Tokyo, Japan-based TOYO is a solar module solutions provider focusing on solar photovoltaic products in Southeast Asia.
The combined company is expected to trade on the Nasdaq once the deal is completed in the first half of 2024.
Blue World has about $41 million in its current trust after seeing 58.3% of shares redeemed in extension votes. It has not yet supplemented this with additional financing. The SPAC must maintain at least $29.5 million in cash immediately prior to or upon closing.
TOYO will acquire 100% of the issued and paid-up share capital of TOPTOYO INVESTMENT PTE from Fuji Solar in exchange for one ordinary share of TOYO per share.
Immediately prior to closing, Fuji Solar will hold an aggregate of 41,000,000 TOYO Ordinary Shares, representing all issued and outstanding share capital of PubCo.
In terms of the earnout, at or prior to the closing, an aggregate of 13,000,000 PubCo Ordinary Shares held by Fuji Solar will be deposited in a segregated escrow account and will be released from the earnout escrow account and delivered to Fuji.
Following the merger, if the net profit of PubCo for the fiscal year ending December 31, 2024 as shown on the audited financial statements is no less than $41 million, then the shares will immediately become vested in full and be released from the account to Fuji.
If the 2024 audited net profit is less than $41 million, then the portion of the shares in number equal to the quotient of the net profit divided by $41 million multiplied by 13,000,000 PubCo Ordinary Shares, will become immediately vested and be released. The remaining portion of the earnout shares will be surrendered or otherwise delivered by Fuji to PubCo for no consideration or nominal consideration and canceled.

Direction →
Copy word for word the portion of the passage on the TOYO merger from "Following the merger, if" up to and including "consideration and canceled.".

(A run of records)
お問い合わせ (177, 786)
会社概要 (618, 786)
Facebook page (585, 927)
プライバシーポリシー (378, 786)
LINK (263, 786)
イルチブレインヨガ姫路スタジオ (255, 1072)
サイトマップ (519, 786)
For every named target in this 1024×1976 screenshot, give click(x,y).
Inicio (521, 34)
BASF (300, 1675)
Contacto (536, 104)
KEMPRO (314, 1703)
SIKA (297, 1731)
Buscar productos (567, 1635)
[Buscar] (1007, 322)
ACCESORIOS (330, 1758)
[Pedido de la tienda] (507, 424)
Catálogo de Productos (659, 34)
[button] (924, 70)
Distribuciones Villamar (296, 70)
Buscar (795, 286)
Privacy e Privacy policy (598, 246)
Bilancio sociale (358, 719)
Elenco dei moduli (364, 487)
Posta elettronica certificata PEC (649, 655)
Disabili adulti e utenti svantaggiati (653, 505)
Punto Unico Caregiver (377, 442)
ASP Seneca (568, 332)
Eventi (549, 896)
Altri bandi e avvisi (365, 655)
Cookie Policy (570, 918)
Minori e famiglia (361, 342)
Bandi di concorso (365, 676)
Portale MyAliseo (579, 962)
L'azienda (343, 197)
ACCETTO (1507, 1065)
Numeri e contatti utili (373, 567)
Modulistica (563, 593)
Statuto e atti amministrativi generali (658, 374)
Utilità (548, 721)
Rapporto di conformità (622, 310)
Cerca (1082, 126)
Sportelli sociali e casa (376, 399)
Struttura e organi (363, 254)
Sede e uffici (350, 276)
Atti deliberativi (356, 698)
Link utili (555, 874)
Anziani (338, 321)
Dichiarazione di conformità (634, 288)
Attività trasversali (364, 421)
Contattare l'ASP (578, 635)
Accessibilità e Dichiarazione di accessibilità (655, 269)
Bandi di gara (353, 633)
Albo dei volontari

Exercise response →
Following the merger, if the net profit of PubCo for the fiscal year ending December 31, 2024 as shown on the audited financial statements is no less than $41 million, then the shares will immediately become vested in full and be released from the account to Fuji.
If the 2024 audited net profit is less than $41 million, then the portion of the shares in number equal to the quotient of the net profit divided by $41 million multiplied by 13,000,000 PubCo Ordinary Shares, will become immediately vested and be released. The remaining portion of the earnout shares will be surrendered or otherwise delivered by Fuji to PubCo for no consideration or nominal consideration and canceled.